This is English as a Second Language Podcast episode 915. I'm your host, Dr. Jeff McQuillan, coming to you from the Center for Educational Development in beautiful Los Angeles, California.

Visit our website at ESLPod.com. Download a Learning Guide for this episode by becoming a member of ESL Podcast.

This episode is a dialog between Mike and Grace, about learning to read music, learning to look at a piece of paper that has notes on it and be able to understand what it means. Let's get started.

[start of dialog]

Mike: You have a great voice. You should join our choir.

Grace: I don’t know anything about music. I can’t even read music.

Mike: It’s not that hard. I could teach you. Look, this is a piece we’re working on right now.

Grace: What’s that weird thing at the beginning?

Mike: That’s the clef. It tells you which note each line and space on the staff represents.

Grace: Okay. What about these numbers?

Mike: That’s the time signature. It tells you how many beats are in each measure, and what kind of note gets one beat. This little number above there gives you the tempo.

Grace: Hmm, that’s kind of complicated. Why are all of these notes stacked on top of each other?

Mike: That’s to indicate a chord, with two or more notes played together at the same time. See? Musical notation is really very simple.

Grace: I don’t think I got all that.

Mike: I’m happy to help you until you get the hang of it. We could even work on some duets. We could sing harmony or I can accompany you on the piano.

Grace: I think you’re overestimating my singing ability, but I’m willing to give it a try. At least, I think I can stay on pitch. I just don’t want to embarrass myself too much.

Mike: I think you’re overestimating the quality of our community choir!

[end of dialog]

This dialogue introduces us to a lot of music-related vocabulary. We begin by Mike saying to Grace, “You have a great voice. You should join our choir.” A “choir” (choir) is a group of people who sing together. You can have a choir of ten people. You could have a choir of a hundred people. Grace says, “I don't know anything about music. I can't even read music.” “To read music” means to be able to understand written music, music on a piece of paper, and convert that, if you will, into actual sound, either by singing or by playing an instrument – or you can just read music to figure out what something might sound like.

Mike says, “It's not that hard.” It's not very difficult. “I could teach you. Look, this is a piece we’re working on right now.” A “piece (piece) of music” is one song, one composition, one thing that you are going to sing. A “piece of music” could be something you also play with a musical instrument – or both singing and musical instruments. The word “piece” is used in a lot of different areas of art. We can talk about a piece of art, meaning a painting, or a sculpture, or anything that you would classify as art.

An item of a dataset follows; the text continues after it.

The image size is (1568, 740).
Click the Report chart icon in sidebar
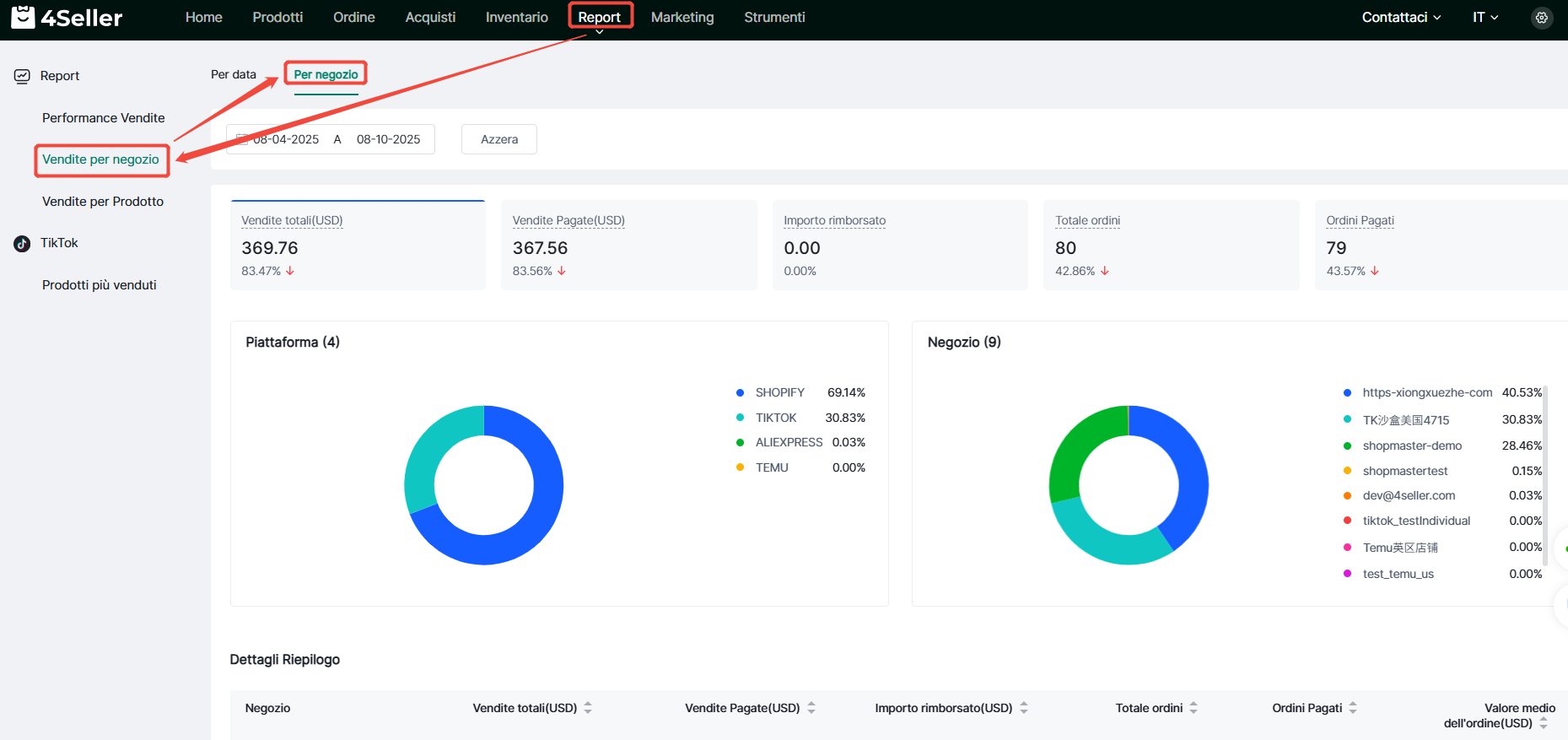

Mike says he can teach Grace how to read music. He gives her a piece of paper and Grace says, “What's that weird thing at the beginning?” Mike says, “That's the clef.” A “clef” (clef) is a musical term, as are most of the terms we’re going to be using in this dialog. A “clef” is a written symbol that indicates the meaning of other symbols on the page of written music. There is normally either a “treble clef,” as it's called, or a “bass clef.” The “treble (treble) clef” is sometimes also called the “G clef,” I guess, and the “bass clef” is sometimes called the “F clef.” However, I'm not a musician. I'm just reading this from a piece of paper because I don't know that much about music, but our wonderful scriptwriter does. So, she's helping me with this.

Mike says “That's the clef,” the little symbol at the beginning of the piece of music as it's written down on a piece of paper. Mike says, “The clef tells you which note each line and the space on the staff represents.” In written music, there are lines and then there are spaces in between the lines. I believe there are typically five lines, five black lines, and then you have spaces in between the lines. The clef tells you which notes go on which lines or which spaces.

Mike talks about the spaces on the “staff” (staff). The staff is what we call those five horizontal, parallel lines that we write the musical notes on or that we use to indicate which musical notes you're supposed to sing or play. A “note” (note) is a musical sound. “Do re mi fa so la ti do, do re mi fa so la ti do.” I don't know if that was actually the correct musical notes in English. I'm not sure about other languages, but I believe it is probably the same. We have words that we use to represent each note.

“Notes,” when written on a staff, usually consist of round circles, sometimes the circles are empty, sometimes they're blackened in. The circles often have a line attached to them, going up or down, and the lines themselves often have other small lines that go off of the larger line. That's how we write notes, and depending on what the circle looks like and how many lines you have, you indicate different kinds of notes.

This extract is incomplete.